To be honest, I'm not exactly sure where the celebratory 120 Socks lives, so we'll just wait here on the N4 while she staggers on board, dropping empty beer bottles all over the place. She can't find the loo but she sure knows where the Poetry Bus is, eh?
Keep your knees and elbows in, please. Woman with child coming through. The inimitable Charles Niamh Bukowski is boarding in the People's Republic of Cork, combination ticket in hand and the dog that bit Izzy's horse snarling in tow.
Happy Monday to everyone, as we head to Central Scotland to pick up transplanted East Angular girl Lucy After you have read her quite wonderful rondeau that neither mopes nor limps, nor indeed splurges, try and leave a comment that doesn't sound trite!
Okay, everybody off the bus and form a guard of honour for Padhraig Cohen Nolan who has not only written a poem but performs it on audio too. I have a theory though. Do you see the way he didn't put it up on video? Well, I reckon he really has Leonard Cohen staying with him. If I'm wrong, this bus ticket is priceless!

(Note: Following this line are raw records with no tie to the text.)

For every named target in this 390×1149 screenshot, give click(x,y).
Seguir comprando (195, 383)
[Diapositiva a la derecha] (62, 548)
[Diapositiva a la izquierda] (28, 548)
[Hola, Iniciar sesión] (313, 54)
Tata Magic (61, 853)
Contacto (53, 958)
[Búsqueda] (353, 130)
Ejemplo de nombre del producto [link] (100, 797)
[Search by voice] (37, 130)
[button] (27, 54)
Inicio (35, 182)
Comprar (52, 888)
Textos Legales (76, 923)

Staying around the Pale, move down the bus please, woman with brand new baby in tow coming through. Yes its Dorothy Domestic Oubliette Parker hopping on board with her sugar and lemon and the only ticket so far to contain the word anaphylaxis.
It appears that Dana Bug was so piddly-eyed last time around that she went straight down the back and out the emergency exit. Now here she is, trying to get on board with a Magpie-shaped ticket! Fortunately it is written out as a rondeau of the highest quality so hop on the bus, Bug...

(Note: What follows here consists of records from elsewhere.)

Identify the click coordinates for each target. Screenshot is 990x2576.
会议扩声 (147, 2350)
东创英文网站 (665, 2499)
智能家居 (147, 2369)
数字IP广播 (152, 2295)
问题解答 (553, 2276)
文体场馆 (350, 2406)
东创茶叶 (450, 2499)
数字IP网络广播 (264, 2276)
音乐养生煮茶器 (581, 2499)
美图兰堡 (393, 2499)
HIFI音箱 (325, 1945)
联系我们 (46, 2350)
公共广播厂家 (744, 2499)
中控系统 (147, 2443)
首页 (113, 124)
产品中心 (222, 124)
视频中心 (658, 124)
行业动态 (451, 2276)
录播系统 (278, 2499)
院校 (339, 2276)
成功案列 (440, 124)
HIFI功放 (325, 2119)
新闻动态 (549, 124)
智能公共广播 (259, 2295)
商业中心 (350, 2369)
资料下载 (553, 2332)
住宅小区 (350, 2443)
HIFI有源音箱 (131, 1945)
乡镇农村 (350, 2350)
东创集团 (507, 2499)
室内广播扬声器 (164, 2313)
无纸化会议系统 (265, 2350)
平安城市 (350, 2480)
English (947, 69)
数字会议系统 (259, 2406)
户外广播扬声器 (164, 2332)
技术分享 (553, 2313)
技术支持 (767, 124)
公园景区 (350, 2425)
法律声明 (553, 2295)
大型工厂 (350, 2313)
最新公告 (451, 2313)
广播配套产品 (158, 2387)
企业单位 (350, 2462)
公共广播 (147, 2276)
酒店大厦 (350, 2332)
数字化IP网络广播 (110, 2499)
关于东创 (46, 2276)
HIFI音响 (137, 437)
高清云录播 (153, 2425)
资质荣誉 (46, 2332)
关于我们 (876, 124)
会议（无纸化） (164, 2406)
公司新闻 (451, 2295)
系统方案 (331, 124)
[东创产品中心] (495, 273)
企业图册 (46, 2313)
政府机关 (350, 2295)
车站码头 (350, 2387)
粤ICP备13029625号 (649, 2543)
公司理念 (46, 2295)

And another hare-raising experience on the ghostly Dalveen Pass (sounds like one of Sgt. Frazer's tales of doom) for one-time peace-maker turned rabid warmonger Titus who delivers up a rondeau of the highest quality despite having crammed 48 hours into the day already.
Another hair-raising race across the pond (what's the name of that bus in the Harry Potter books?) to pick up Dorothy Lolamouse Parker, who proffers another delightful pancake ode, together with loads of other foodstuffs that didn't satisfy her man. Yup, we're all set for a pancake anthology for next year! You're very welcome aboard Lola.
Heading due south from Maryland, I think we'd better pick up the very devout Cynthia who is late, who's late for a very important date. She will be hearing confession later down the back of the bus but I wouldn't believe anything she tells you!